Wer bei „Skulptur“ an groß und wuchtig denkt, liegt in diesem Fall falsch: Die Skulpturen des Ausnahmekünstlers Günter Haese sind filigran und passen in einen größeren Schuhkarton. Vier dieser Werke sind jetzt als Schenkung ans Sprengel Museum gekommen. Günter Haeses Nachfahren, Günter Haese jr. und dessen Sohn Magnus, haben sie im Museum persönlich aufgebaut.

Der Ausnahmekünstler Günter Haese wäre am 18. Februar 2024 einhundert Jahre alt geworden. Zum runden Geburtstag des 2016 verstorbenen Künstlers machten dessen Nachfahren dem Sprengel Museum Hannover ein ganz besonderes Geschenk: Vier filigrane Skulpturen aus dem Nachlass Haeses gehen als Schenkung in die Sammlung des Museums über. Die Kunstwerke sind Teil einer feinen, kleinen Ausstellung, die am 15. März im Beisein von Hannovers neuer Kulturdezernentin Eva Bender und der Familie des Künstlers eröffnet wurde. Die Kunstobjekte sind ab sofort in einem eigenen Raum der Sammlungspräsentation „Abenteuer Abstraktion“ des Sprengel Museums zu sehen.

Wie ein Besuch im Juweliergeschäft

Der kleine Ausstellungsraum im Erdgeschoss des Sprengel Museums erinnert auf den ersten Blick an ein Juweliergeschäft. Zwar sehen die Betrachter keine Schmuckstücke im eigentlichen Sinn, dafür aber wahre Kunstschätze, die aus den Vitrinen zaghaft hervorblinken. Einzelne Lichtspots setzen die zarten Messingdraht-Konstruktionen auf ihren weißen Sockeln in Szene. Beim Betrachten der schwerelos wirkenden Kunstwerke wird schnell deutlich, mit welcher Akribie der Künstler Günter Haese seine Skulpturen angefertigt haben muss.

Das Innenleben einer Schwarzwälder Kuckucksuhr als Baumaterial

Sein künstlerisches Ausdrucksmittel fand der 1924 in Kiel geborene Künstler erst im Alter von 40 Jahren nach seinem Studium an der Kunstakademie in Düsseldorf. Beim Studieren des Innenlebens einer Schwarzwälder Kuckucksuhr entdeckte er allerhand Spiralfedern, Schrauben, Federn, Metallplättchen und Zahnrädchen. Daraus formte er unter Zuhilfenahme von hauchdünnem, biegsamen Messingdraht geradezu poetisch anmutende Skulpturen. Was dann folgte, war nach Ansicht von Museumsdirektor Dr. Reinhard Spieler eine „raketenhafte Künstlerkarriere“, die in dieser Form kein anderer Künstler vollzog. Auf die erste Einzelausstellung im Ulmer Museum im Jahr 1964 folgte noch im selben Jahr eine Einladung zur documenta III und die Einzelausstellung im Museum of Modern Art in New York.

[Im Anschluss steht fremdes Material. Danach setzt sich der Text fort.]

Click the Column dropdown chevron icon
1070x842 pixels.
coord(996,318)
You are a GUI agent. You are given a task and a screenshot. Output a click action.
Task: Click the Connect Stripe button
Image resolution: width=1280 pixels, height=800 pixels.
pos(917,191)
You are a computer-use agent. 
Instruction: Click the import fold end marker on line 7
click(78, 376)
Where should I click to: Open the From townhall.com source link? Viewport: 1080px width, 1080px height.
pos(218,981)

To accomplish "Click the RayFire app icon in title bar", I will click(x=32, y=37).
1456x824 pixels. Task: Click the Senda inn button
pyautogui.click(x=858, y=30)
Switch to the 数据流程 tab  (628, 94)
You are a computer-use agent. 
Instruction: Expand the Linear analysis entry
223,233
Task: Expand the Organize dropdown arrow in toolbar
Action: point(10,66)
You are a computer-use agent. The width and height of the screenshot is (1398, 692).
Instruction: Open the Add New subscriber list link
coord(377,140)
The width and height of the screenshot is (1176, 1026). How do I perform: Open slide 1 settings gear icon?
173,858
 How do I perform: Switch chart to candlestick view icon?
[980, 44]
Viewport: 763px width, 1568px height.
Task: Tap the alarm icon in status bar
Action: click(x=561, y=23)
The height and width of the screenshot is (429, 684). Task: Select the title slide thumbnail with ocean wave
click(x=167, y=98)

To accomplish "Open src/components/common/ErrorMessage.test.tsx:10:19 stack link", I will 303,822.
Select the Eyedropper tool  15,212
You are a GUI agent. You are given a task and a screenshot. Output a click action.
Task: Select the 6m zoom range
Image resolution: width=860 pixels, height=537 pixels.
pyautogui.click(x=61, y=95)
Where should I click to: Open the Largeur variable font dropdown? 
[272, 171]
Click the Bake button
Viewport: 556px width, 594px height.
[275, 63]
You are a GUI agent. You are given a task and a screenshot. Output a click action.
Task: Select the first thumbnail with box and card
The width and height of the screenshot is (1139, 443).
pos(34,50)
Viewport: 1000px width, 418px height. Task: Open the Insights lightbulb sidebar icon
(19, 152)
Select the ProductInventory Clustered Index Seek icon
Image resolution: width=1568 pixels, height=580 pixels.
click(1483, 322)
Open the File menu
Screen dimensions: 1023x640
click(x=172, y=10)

Ein Rundum-Sorglos-Familienservice

Die schwerelos wirkenden Kunstobjekte, die damals wie heute großes Staunen hervorrufen, bringen Restaurateure allerdings schnell ins Schwitzen. Wer möchte schon die Verantwortung beim Auf- und Abbau der zarten Kunstwerke übernehmen? Glücklicherweise bieten die Nachfahren des Künstlers diesen Service gleich mit an. Günter Haese jr. und dessen Sohn Magnus bringen die nötigen Erfahrungswerte im Umgang mit der (groß)väterlichen Kunst und obendrein viel Ingenieurskunst und Feingefühl mit. Die beiden sind nach einer gemeinsamen Ausstellungstour vor zwei Jahren ein eingespieltes Team und übernahmen auch im Sprengel Museum selbst den Aufbau der Ausstellung. Im Beisein des Museumsteams wurden die Objekte behutsam aus ihren Holzkisten gehoben und platziert. Für kleine Ausbesserungsarbeiten lag der Lötkolben bereits parat. Den aufmerksamen Beobachtern berichtete Günter Haese jr., dass er als kleiner Junge häufig im Atelier seines Vaters gewesen sei und diesem bei seinen Arbeiten hin und wieder zur Hand gehen durfte.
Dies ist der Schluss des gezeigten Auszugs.